When you say you want to calculate the "distance for A*", you mean the heuristic, right? The heuristic is an estimate of the distance. And you want to avoid overestimating it. See Admissible heuristic.
Unless we are dealing with teleportation, or some not euclidean geometry, there is no way that units will reach the destination via a shorter path than a straight line. Thus, the distance on straight line never overestimates the distance. Therefore the distance on straight line is an admissible heuristic. Which means A* should work correctly using it.
I mean, something like this:
distance_estimate = (dst - src).length()
However, if I calculate the distance between centers of navmeshes when I use A*, the path would be calculated as red in the picture.
This could happen if you overestimated the distance. The distance from the centers of the navmeshes can be longer than the actual distance, so that can happen. Although you still got a valid path.
By the way, I imagine you are doing something like this:
var src_area = get_area(src) var dst_area = get_area(dst) distance_estimate = (dst_area.center - src_area.center).length()
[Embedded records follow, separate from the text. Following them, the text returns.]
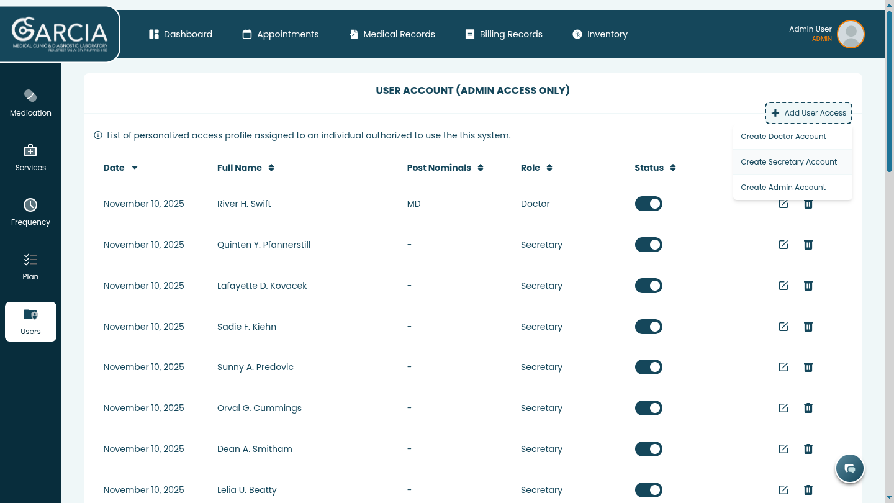Image resolution: width=894 pixels, height=503 pixels.
Task: Select Create Doctor Account option
Action: (783, 137)
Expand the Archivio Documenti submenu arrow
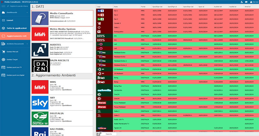Image resolution: width=259 pixels, height=136 pixels. [x=27, y=44]
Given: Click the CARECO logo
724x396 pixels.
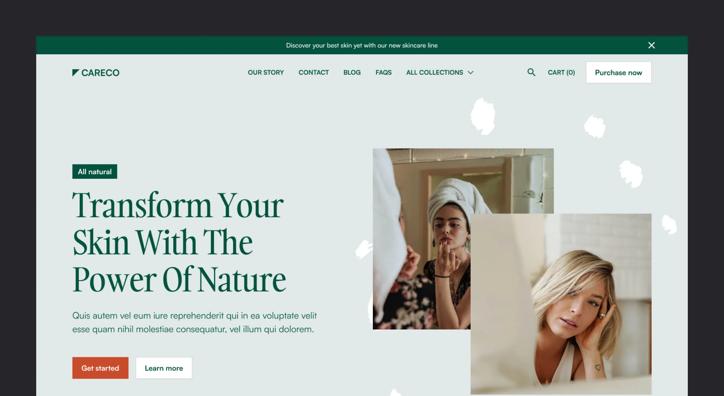Looking at the screenshot, I should [96, 73].
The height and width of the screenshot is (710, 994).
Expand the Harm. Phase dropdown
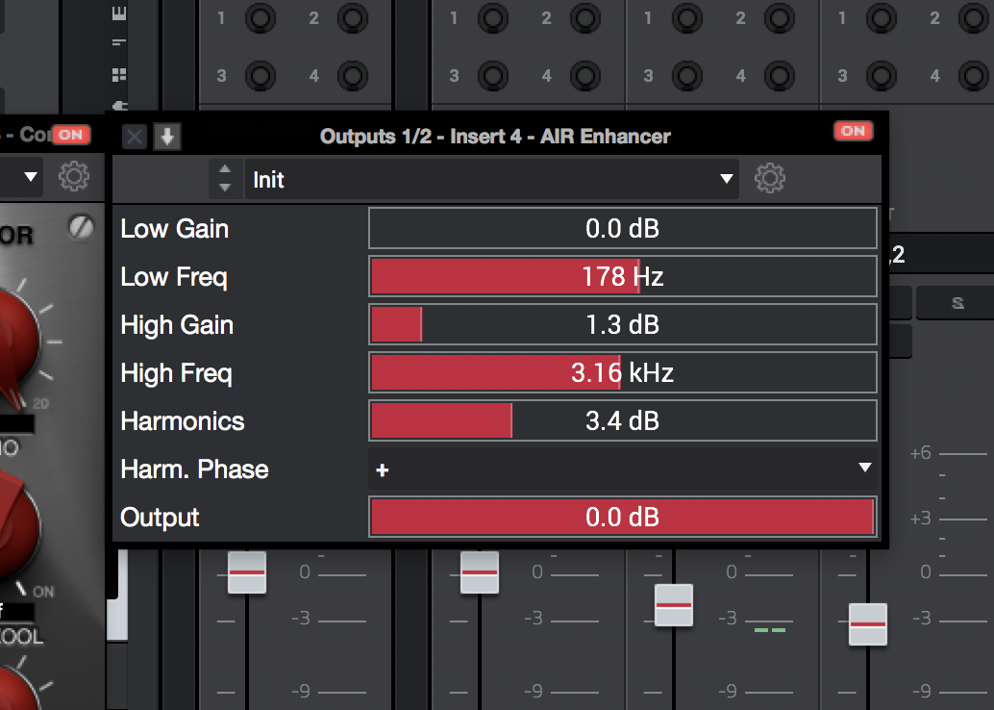(622, 469)
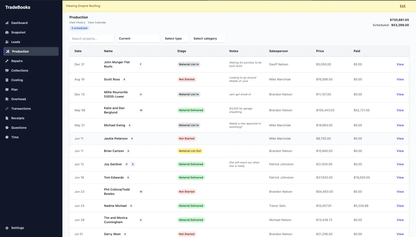Viewport: 416px width, 237px height.
Task: View the Katie and Dan Berglund project
Action: tap(400, 110)
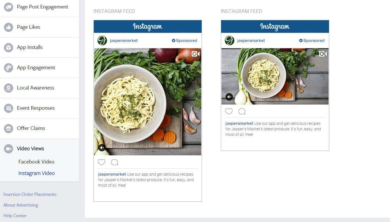Click the App Installs box icon

click(8, 47)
So, how do I account for entry and exit point in navmeshes when calculating the distance for A*?
You can pick the exit that is closer to the other point. Closer as measured in a straight line. That might not be the correct exit, but it would avoid overestimating the distance (assuming you have convex areas, which is how these systems work). Which makes it an admissible heuristic.
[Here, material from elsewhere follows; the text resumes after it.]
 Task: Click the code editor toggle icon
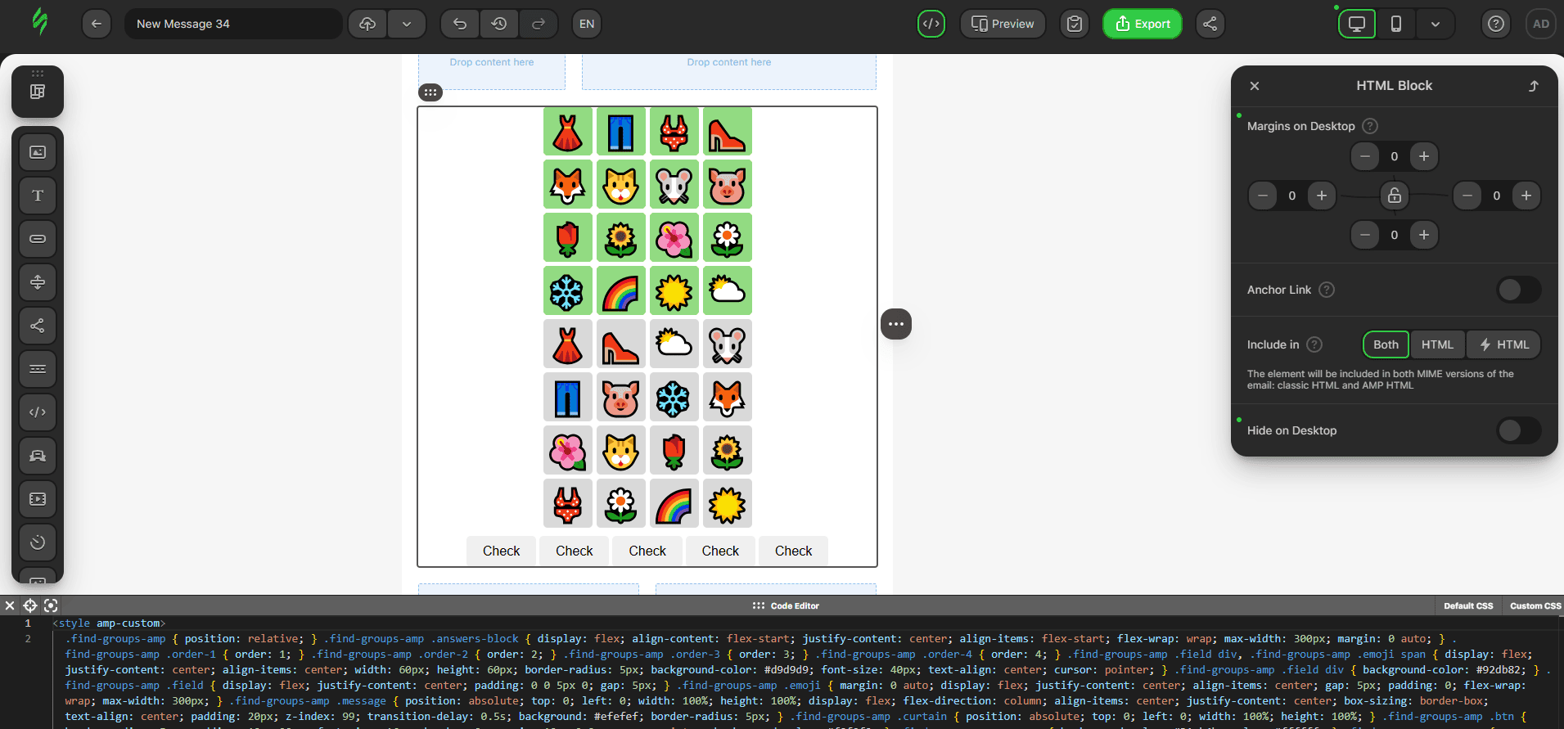[931, 24]
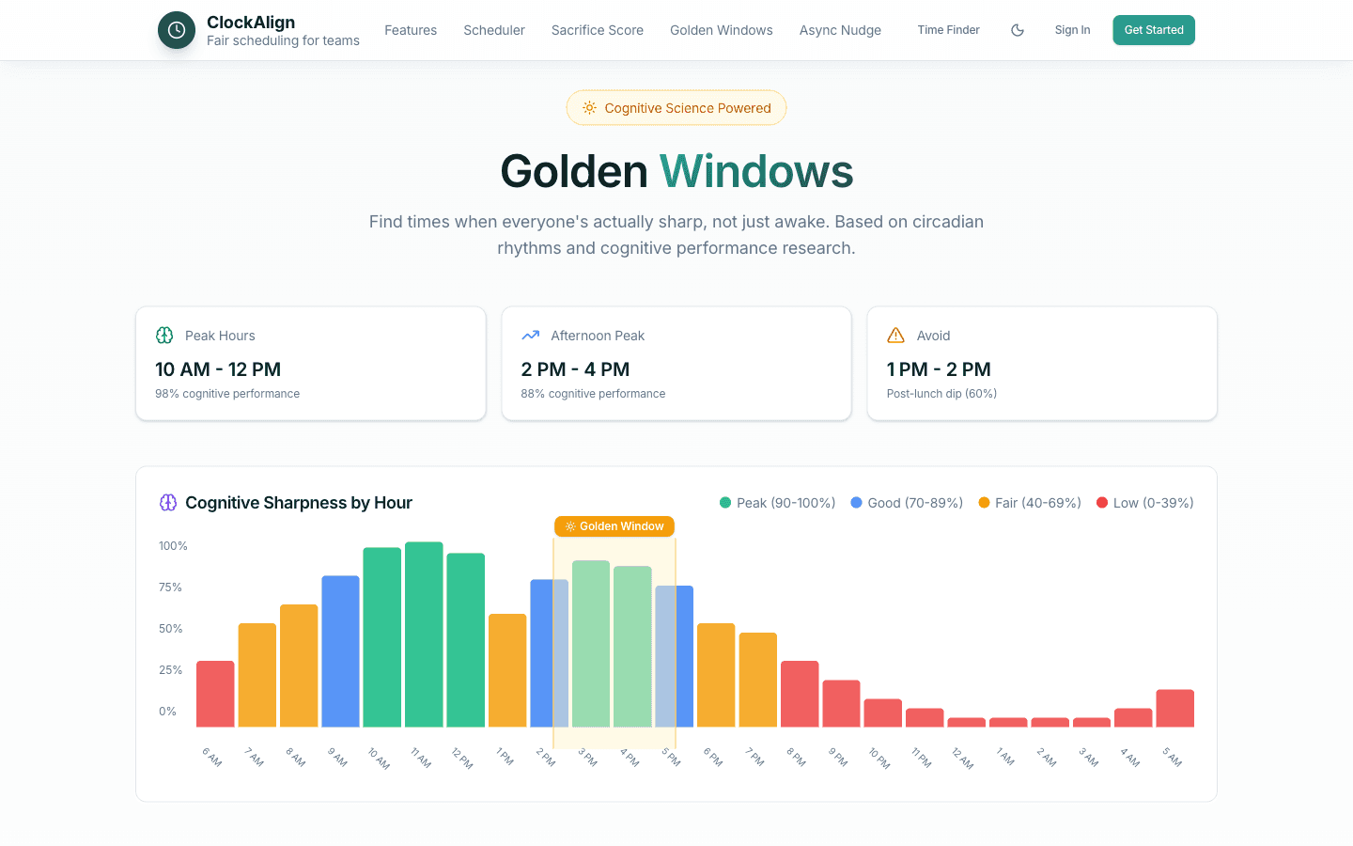The height and width of the screenshot is (846, 1353).
Task: Click the Get Started button
Action: point(1153,29)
I mean, something like this:
var src_area = get_area(src) var src_exit = get_min(src_area.exits, exit => (exit - dst).length()) var dst_area = get_area(dst) var dst_exit = get_min(dst_area.exits, exit => (exit - src).length()) distance_estimate += (dst_exit - src_exit).length()
However, it is not necessarily a better heuristic. We want to make sure we don't overestimate, but we want to underestimate as little as possible. We can make it better if we add the distance from the point to the exit we picked.
So, you would do something like this:
var src_area = get_area(src) var src_exit = get_min(src_area.exits, exit => (exit - dst).length()) var dst_area = get_area(dst) var dst_exit = get_min(dst_area.exits, exit => (exit - src).length()) distance_estimate = (src_exit - src).length() + (dst_exit - dst).length() + (dst_exit - src_exit).length()